De novo synthesis of cyclooxygenase-1 counteracts the suppression of platelet thromboxane biosynthesis by aspirin

Aspirin affords cardioprotection through the acetylation of serine(529) in human cyclooxygenase-1 (COX-1) of anucleated platelets, inducing a permanent defect in thromboxane A(2) (TXA(2))-dependent platelet function. However, heterogeneity of COX-1 suppression by aspirin has been detected in cardiovascular disease and may contribute to failure to prevent clinical events. The recent recognized capacity of platelets to make proteins de novo paves the way to identify new mechanisms involved in the variable response to aspirin. We found that in washed human platelets, the complete suppression of TXA(2) biosynthesis by aspirin, in vitro, recovered in response to thrombin and fibrinogen in a time-dependent fashion ( at 0.5 and 24 hours, TXB2 averaged 0.1 +/- 0.03 and 3 +/- 0.8 ng/mL; in the presence of arachidonic acid [10 mu mol/L], it was 2 +/- 0.7 and 25 +/- 7 ng/mL, respectively), and it was blocked by translational inhibitors, by rapamycin, and by inhibitors of phosphatidylinositol 3-kinase.

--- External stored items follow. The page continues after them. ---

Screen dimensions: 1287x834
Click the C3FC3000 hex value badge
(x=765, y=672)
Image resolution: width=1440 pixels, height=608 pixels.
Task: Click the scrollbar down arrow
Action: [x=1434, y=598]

The results that COX-1 mRNA was readily detected in resting platelets and that [S-35]-methionine was incorporated into COX-1 protein after stimulation strongly support the occurrence of de novo COX-1 synthesis in platelets. This process may interfere with the complete and persistent suppression of TXA(2) biosynthesis by aspirin necessary for cardioprotection.